5 Songwriting Tips to make your chorus more effective



Hello and welcome to this week's article!

Today I have gathered together some interesting tips on how to create a chorus that would work for our song, regardless for the genre (obviously these ideas needs to be worked and adapted according to the style).

It's important to say that this is not some sort of marketing technique, I don't believe in creating music or any form of art as one would create an industrial product; these are just ideas that have proven to be successful from where to start if we are crafting a song, but the most important requirements, the idea, the inspiration, are up to you.

1) A strong message: a chorus is called like that because, ideally, it would be the part of the song that recurs more often and that encourage people to sing it as a choir, therefore the message works better when it's simple, straightforward and capable of grabbing the attention of the listener.
There are several ways to obtain the attention of a listener: to use a very easy phrase, to use a question, to use terms that calls for a vocalization (for example the "woooh" in Bon Jovi's "Livin' on a Prayer"), or using an interesting word or a short phrase that makes the audience think.

2) Buildup and dynamics: As I have already mentioned in my other songwriting articles (use the meta tag to visualize them all), dynamics are crucial.

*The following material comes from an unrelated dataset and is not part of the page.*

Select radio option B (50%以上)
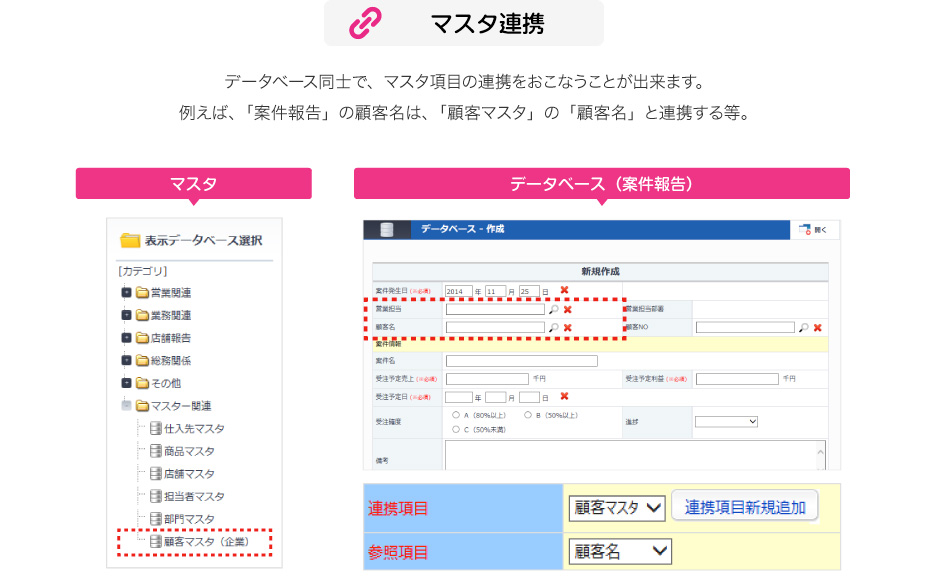Viewport: 930px width, 580px height. pyautogui.click(x=528, y=414)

To make a chorus really stand out it's important to put it at the right place in the song, so that the song is dynamic.
To make a song dynamic there must be alternation between quieter parts and louder parts, parts in which the drum beat is less strong and parts in which it's more in the spotlight, and more importantly for the chorus placement, there must be a buildup. In order to make a chorus effective there must be a pre-chorus that prepares the listener to the best part of the song like a wave: first there is the backwash, then the wave comes with full force.

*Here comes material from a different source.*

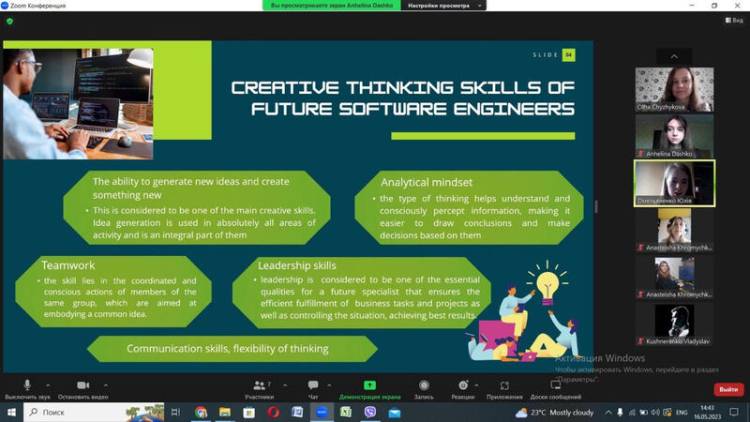
Task: Open the weather widget showing 23°C
Action: [555, 412]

3) Frequencies and tempo of the chorus: ideally, unless we are experimenting in the opposite direction (loud chorus and pre-chorus and super quiet chorus), the chorus is the part in which all the frequencies of the song explodes, so for example it is where, if a singer was singing the verse on a lower octave, he passes to the higher one.
Similarly as per the voice, we can set up the arrangement of the song to make sure the "hook" (the part of the song that grabs the attention of the listener) is in the chorus by using the frequencies that the human ear is programmed to prioritize, the ones of the human voice (around 2/2.5khz), by adding instruments (piano, strings, synths and so on) with octaves that gravitate also around that area.
On the other hand, in the other parts of the song, we can make the opposite: leave room for lower octaves, or, alternatively, we can use only thin sounds during verse and pre-chorus and let the mid-low end part of the song drop only during the chorus.
Finally, some famous producer likes to add 1 or 2 bpm to the chorus tempo: they say it's practically unnoticeable, but it gives the chorus an additional sense of upbeat that makes it even more energetic.

4) Choose the emotions to transmit: this suggestion is interesting because it applies to many forms of art, from writing a book or making a film, to composing a song;
it's important to have clear in mind the emotions we want to provoke in the listener.
You wouldn't like to see a comedy film that halfway, out of the blue, becomes a scary horror, and the same concept applies to a song: you need to have clear in mind whether you want to talk about something happy, melancholic, angry, and let the song soak into this mood, so that you will carry your feelings through the song (and the song will be more authentic), and at the same time the listener will connects more to it and it will resonate with his soul.

5) Chord progressions and alternation: many memorable songs have a theme that repeats during the various parts in different forms, but to make the song not repetitive it's important to spice things up: if the verse is fast and full of chord changes, a chorus with few slow open chords can bring balance to the song, or on the other hand a song with a slow verse can double its speed during the chorus to add energy and an uptempo feel to it. Don't be afraid to mix and match, to take the chords of one part and change their position to give the song continuity and variety, and, final suggestion: never stop creating.


I hope this was helpful!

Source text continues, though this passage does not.